Ensemblesearch
Purpose
Search for optimal ensemble using nchoosek method.
Synopsis
- results = ensemblesearch(models,mink,maxk,aggregation);
Description
Creating the best ensemble from a set of candidate child models can take time. Find the best ensemble from the provided child models using ensemblesearch. The algorithm uses an nchoosek approach to create and test the performance of every combination of ensembles from size mink to maxk. For example, including all models from a set of N candidate models may not result in the best ensemble. This function may reveal a subset of K candidate models that result in the best error. Ensemble ambiguities are also calculated for each ensemble, which is a measure of the diversity of an ensemble. Model diversity is achieved by providing child models with varying preprocessing, included variables, number of factors, over/under fitting, and modeltype. It is recommended to pick the ensemble with the lowest error, minimal overfitting, and high diversity.
Inputs
- models = cell array of previously generated models (when calibrating the model).

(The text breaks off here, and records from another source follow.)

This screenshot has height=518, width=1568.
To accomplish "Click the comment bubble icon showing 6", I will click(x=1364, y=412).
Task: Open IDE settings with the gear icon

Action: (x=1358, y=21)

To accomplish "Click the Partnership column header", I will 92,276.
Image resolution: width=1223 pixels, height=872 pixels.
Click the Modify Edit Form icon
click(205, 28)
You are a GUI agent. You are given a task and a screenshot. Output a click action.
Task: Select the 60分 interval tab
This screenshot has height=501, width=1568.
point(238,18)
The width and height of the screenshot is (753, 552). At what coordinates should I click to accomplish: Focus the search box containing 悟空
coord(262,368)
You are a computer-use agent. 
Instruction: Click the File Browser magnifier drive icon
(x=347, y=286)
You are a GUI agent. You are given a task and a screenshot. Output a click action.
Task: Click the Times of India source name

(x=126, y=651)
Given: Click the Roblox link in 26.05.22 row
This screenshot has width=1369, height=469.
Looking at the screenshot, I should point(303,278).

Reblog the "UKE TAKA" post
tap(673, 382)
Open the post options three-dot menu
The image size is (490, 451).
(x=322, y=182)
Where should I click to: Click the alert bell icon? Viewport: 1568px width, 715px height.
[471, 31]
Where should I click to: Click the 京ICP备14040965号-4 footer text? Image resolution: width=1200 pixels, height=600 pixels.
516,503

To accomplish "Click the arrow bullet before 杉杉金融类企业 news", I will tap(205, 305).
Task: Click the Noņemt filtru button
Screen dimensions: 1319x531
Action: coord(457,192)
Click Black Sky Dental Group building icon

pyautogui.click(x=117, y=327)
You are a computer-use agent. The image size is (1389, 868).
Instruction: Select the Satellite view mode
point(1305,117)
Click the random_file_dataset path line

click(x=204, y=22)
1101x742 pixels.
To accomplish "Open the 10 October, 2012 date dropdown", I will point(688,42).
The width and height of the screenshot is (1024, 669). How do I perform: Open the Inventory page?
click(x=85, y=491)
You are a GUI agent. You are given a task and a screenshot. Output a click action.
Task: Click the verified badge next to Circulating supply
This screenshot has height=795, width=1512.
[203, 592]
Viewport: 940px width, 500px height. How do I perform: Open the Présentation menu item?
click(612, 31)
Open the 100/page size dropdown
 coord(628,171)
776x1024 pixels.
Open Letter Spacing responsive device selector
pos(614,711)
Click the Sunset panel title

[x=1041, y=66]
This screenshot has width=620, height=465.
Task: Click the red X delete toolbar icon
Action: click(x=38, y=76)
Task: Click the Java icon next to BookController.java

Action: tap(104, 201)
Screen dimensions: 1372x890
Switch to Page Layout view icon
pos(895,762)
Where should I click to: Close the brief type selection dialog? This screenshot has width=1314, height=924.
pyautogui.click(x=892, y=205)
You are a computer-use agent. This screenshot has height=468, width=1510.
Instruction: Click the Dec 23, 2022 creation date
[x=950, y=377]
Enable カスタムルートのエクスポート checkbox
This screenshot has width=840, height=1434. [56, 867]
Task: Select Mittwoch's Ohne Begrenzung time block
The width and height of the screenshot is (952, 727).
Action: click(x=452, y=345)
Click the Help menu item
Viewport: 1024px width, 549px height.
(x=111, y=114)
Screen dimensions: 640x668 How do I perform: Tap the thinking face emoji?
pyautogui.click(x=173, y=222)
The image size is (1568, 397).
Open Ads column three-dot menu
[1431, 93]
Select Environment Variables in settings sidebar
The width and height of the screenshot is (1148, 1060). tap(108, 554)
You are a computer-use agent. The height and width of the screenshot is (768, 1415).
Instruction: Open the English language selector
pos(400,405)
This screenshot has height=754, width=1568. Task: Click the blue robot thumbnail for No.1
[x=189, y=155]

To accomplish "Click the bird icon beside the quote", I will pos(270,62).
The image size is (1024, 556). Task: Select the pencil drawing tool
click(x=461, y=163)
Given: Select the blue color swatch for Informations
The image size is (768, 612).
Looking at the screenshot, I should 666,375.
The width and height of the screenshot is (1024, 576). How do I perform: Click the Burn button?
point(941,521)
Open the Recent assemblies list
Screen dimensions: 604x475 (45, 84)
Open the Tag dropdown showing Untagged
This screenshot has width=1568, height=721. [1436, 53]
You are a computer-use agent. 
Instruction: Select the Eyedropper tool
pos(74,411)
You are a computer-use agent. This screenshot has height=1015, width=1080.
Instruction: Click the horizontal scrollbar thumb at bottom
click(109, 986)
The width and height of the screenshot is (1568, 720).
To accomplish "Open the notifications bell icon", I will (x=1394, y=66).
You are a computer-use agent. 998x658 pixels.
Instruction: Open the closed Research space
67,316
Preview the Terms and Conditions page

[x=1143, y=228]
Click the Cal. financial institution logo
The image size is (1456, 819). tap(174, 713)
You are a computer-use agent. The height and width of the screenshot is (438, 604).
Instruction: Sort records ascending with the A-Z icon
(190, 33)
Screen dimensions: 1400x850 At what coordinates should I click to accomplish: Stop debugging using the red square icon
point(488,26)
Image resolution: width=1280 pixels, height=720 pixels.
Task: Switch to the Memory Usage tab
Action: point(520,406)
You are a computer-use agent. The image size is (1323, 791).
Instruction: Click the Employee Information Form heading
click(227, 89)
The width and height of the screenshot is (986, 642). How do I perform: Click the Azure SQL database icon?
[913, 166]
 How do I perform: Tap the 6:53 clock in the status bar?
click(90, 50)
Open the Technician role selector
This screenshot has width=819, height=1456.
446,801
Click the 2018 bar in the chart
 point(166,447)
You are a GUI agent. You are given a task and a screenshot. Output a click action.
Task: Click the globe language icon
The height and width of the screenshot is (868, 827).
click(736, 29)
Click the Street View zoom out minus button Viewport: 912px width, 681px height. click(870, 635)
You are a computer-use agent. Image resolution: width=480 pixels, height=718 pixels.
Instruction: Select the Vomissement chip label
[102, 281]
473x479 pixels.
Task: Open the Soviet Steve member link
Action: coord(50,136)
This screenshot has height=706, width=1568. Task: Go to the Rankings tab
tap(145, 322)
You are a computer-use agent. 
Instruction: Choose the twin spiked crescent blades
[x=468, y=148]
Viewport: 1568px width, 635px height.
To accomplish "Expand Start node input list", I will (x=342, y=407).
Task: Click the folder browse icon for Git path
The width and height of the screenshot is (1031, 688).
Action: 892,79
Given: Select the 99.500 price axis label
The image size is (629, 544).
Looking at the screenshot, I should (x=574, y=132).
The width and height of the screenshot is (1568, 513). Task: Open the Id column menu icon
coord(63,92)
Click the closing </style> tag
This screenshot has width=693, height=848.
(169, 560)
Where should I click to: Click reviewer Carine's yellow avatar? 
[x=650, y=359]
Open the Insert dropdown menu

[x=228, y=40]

- mink = integer indicating minimum number of child models that comprise the ensemble,
- maxk = integer indicating maximum number of child models that comprise the ensemble,
- aggregation : [{'mean'} | 'median'] Mode of aggregation to use for predictions. 'mean' takes the mean prediction from each model for every sample, the same is true for 'median'.
Outputs
- results = a structure with the following fields:
- bestmodel: ENSEMBLE model object with the minimum RMSECV from the search,
- bestcandidateindices: indices from input models array that comprise the above bestmodel ENSEMBLE model object,
- dso: dataset object of results from the search,
- booldso: boolean dataset object of candidate presence in each ensemble from the search.